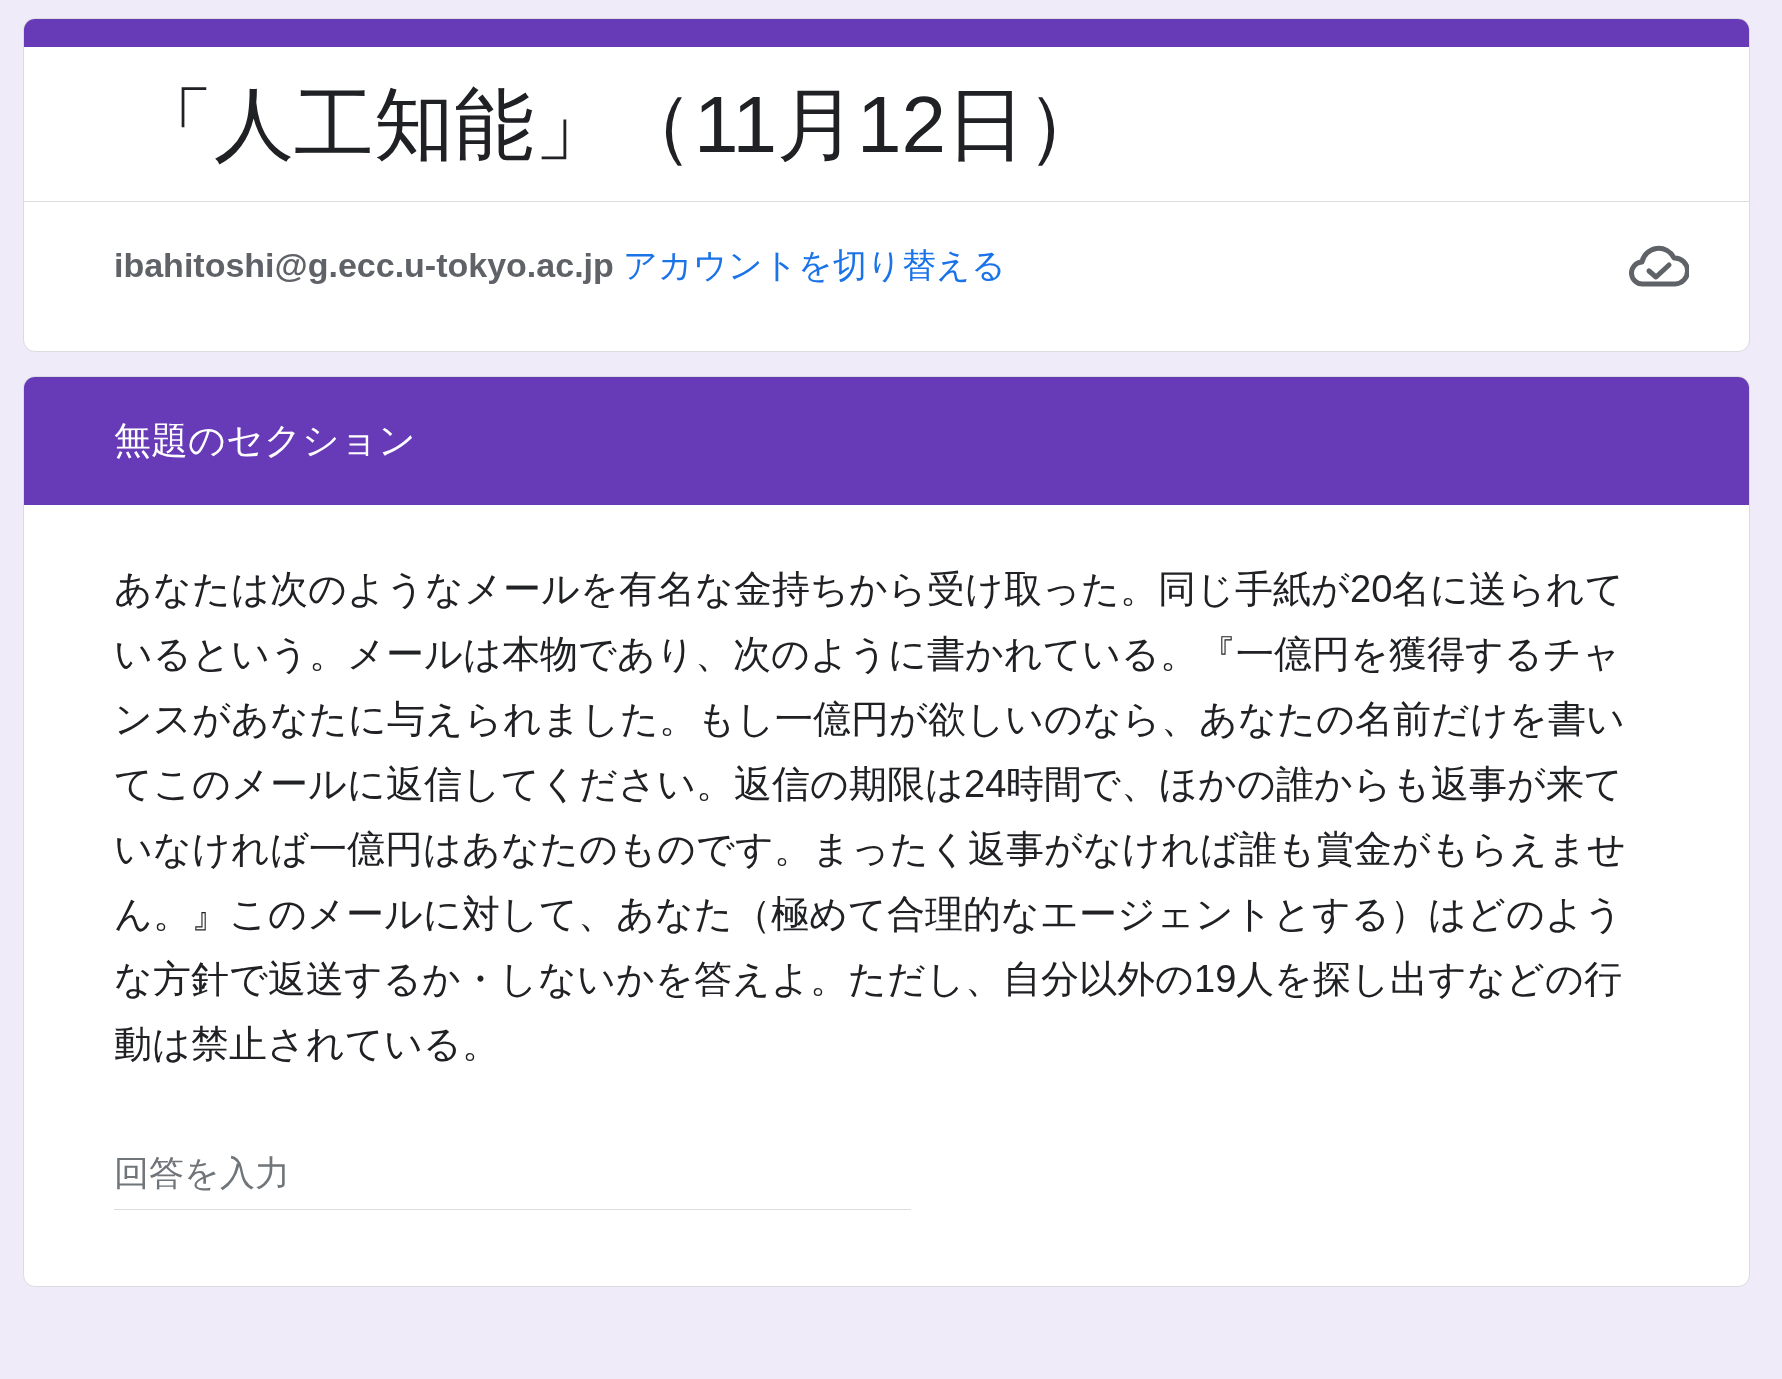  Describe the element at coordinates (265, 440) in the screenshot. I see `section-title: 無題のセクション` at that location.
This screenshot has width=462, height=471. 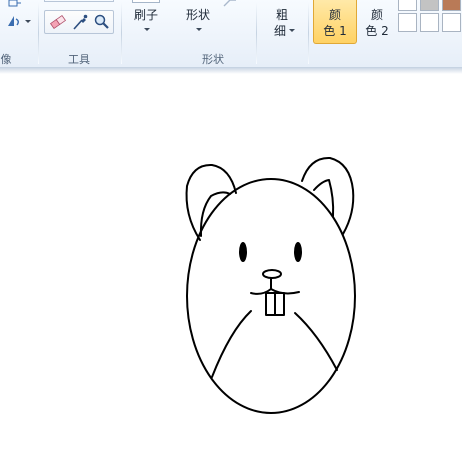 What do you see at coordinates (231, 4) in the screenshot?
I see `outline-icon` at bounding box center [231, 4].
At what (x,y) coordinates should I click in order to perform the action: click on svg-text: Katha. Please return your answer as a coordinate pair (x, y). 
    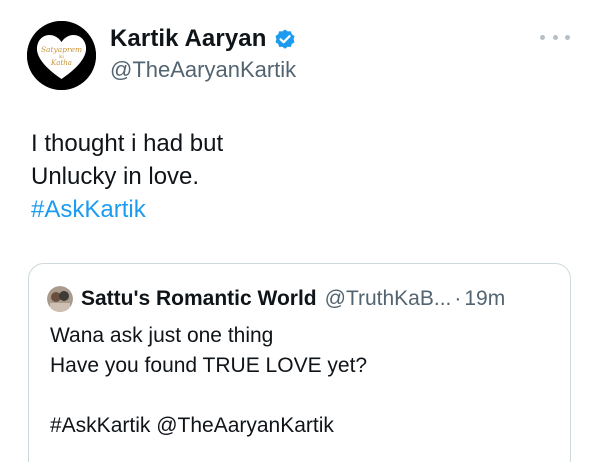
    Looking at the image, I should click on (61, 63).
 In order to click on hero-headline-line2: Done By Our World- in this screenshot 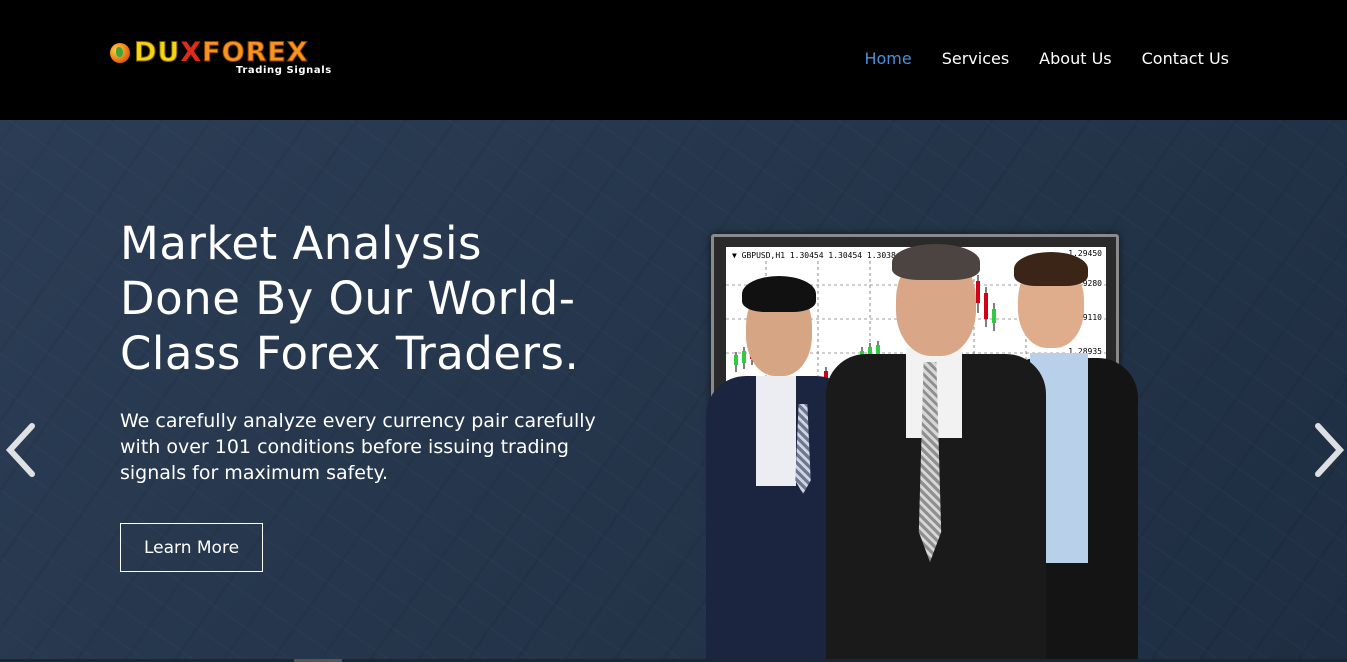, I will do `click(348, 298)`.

...

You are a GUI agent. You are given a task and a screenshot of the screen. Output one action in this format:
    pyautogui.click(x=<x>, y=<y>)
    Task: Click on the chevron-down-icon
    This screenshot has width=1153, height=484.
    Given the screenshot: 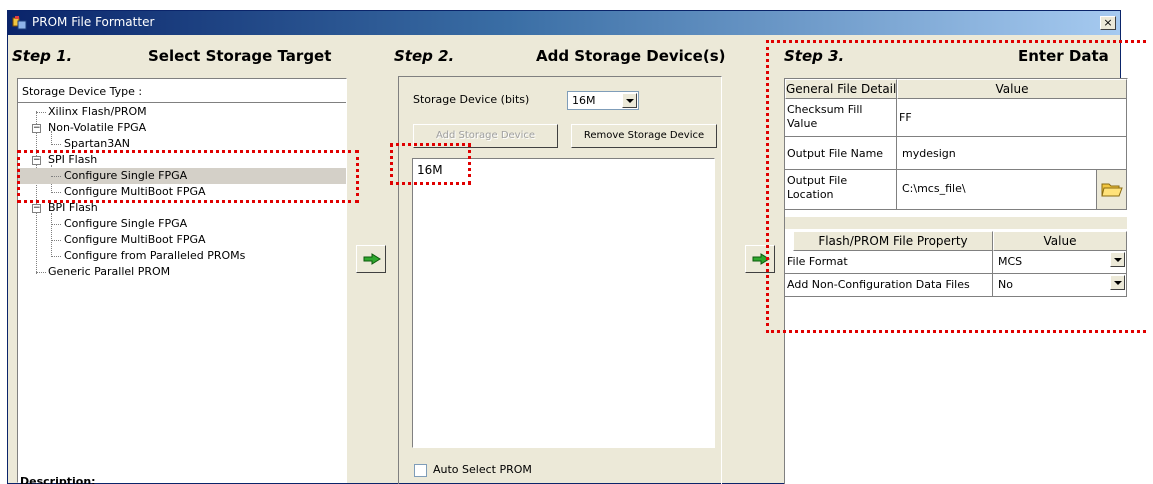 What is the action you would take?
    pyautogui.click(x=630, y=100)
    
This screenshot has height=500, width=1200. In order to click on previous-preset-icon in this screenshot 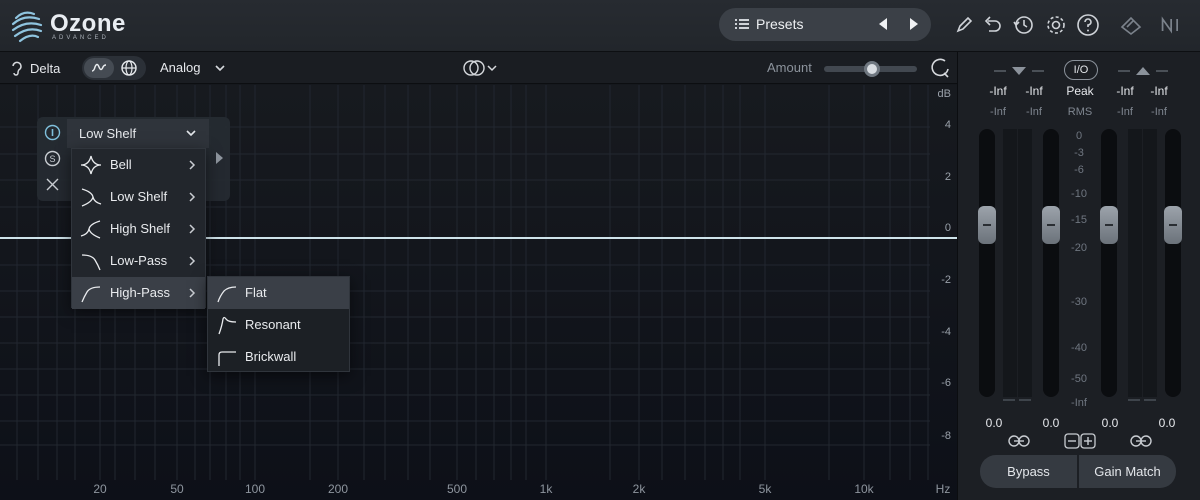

* **Task brief**: Return every line of the data above that contains the string "should", matching case exactly.

* **Reply**:
At what (x,y) coordinates should I click in order to perform the action: click on svg-text: Katha. Please return your answer as a coordinate pair (x, y). 
    Looking at the image, I should click on (61, 63).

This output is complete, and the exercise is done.